**WHAT IS NEEDED**
Wherever the listing holds a picture, leave it out, and copy the remainder exactly.

---*---

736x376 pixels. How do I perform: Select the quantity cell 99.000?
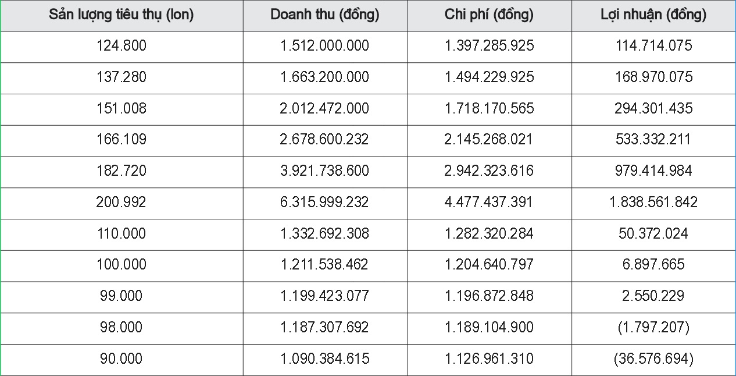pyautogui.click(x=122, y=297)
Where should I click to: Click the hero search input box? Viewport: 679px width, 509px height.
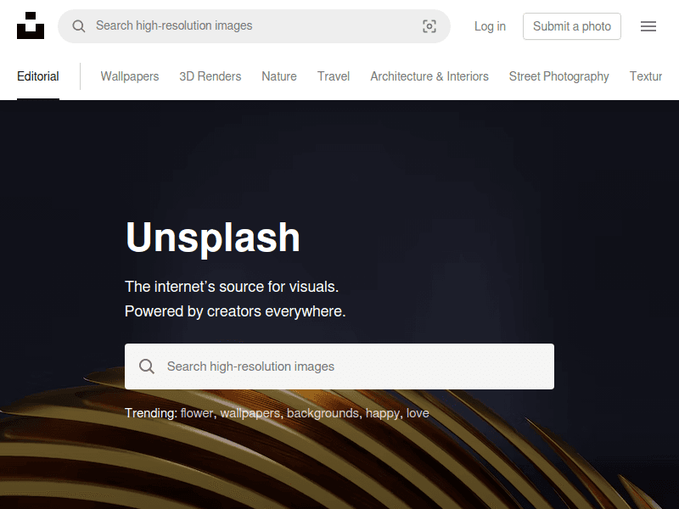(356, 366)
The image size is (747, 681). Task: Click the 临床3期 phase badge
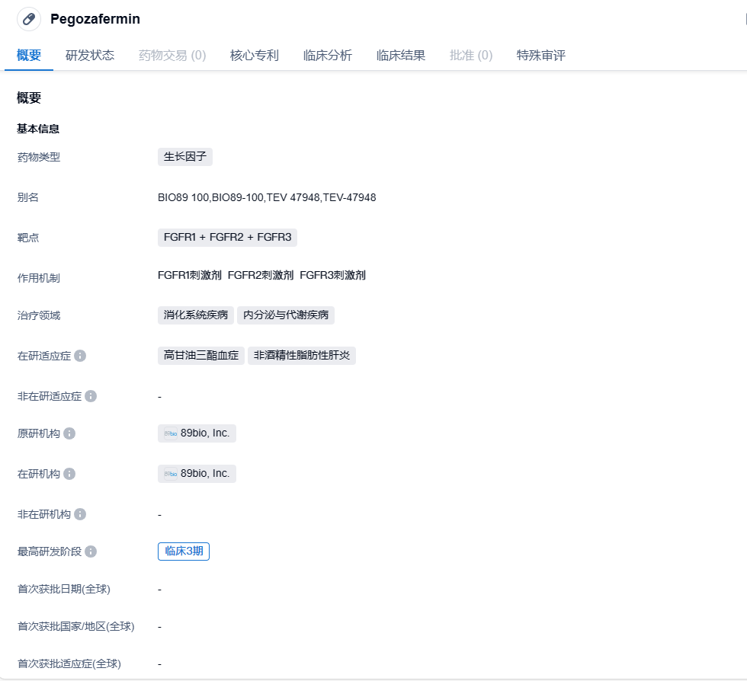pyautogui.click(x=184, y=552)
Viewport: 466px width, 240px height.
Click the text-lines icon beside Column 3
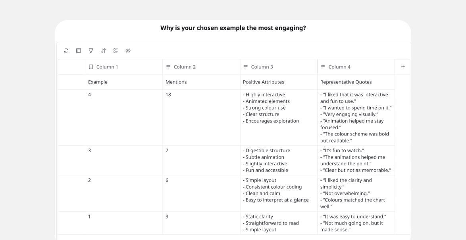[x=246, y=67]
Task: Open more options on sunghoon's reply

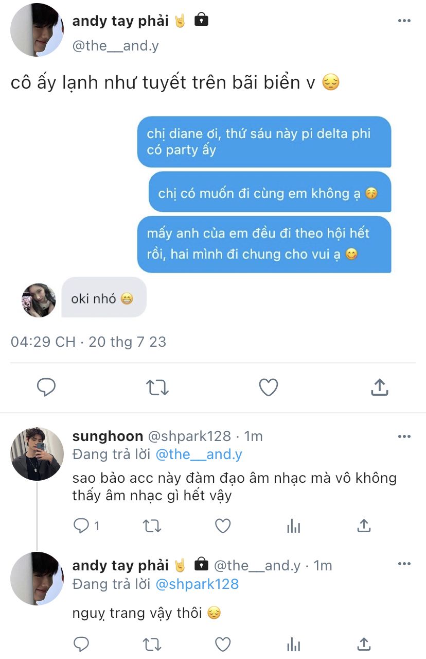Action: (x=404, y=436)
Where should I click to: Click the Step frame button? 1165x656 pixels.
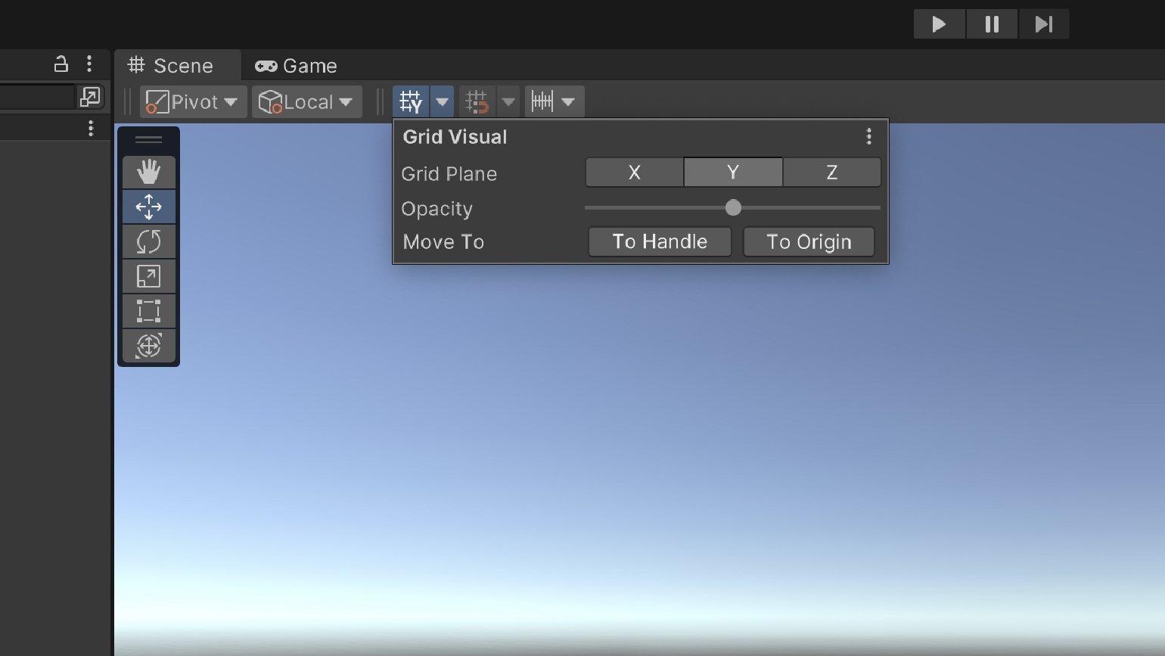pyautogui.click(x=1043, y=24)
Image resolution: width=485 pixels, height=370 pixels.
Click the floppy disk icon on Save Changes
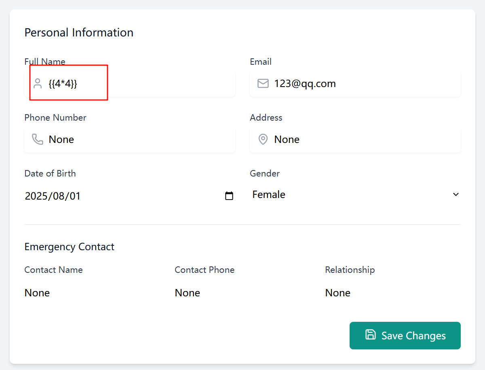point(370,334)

---*---

**SOLUTION FOR THIS PROBLEM**
736x376 pixels. How do I perform: Select the quantity cell 99.000?
pyautogui.click(x=122, y=297)
Where should I click to: Click the hero search input box? Viewport: 679px width, 509px height.
(356, 366)
The image size is (747, 681). Task: Click the 临床3期 phase badge
pyautogui.click(x=184, y=552)
Viewport: 466px width, 240px height.
Click the text-lines icon beside Column 3
[x=246, y=67]
Task: Open more options on sunghoon's reply

Action: (x=404, y=436)
Where should I click to: Click the Step frame button? 1165x656 pixels.
pyautogui.click(x=1043, y=24)
Image resolution: width=485 pixels, height=370 pixels.
Click the floppy disk icon on Save Changes
point(370,334)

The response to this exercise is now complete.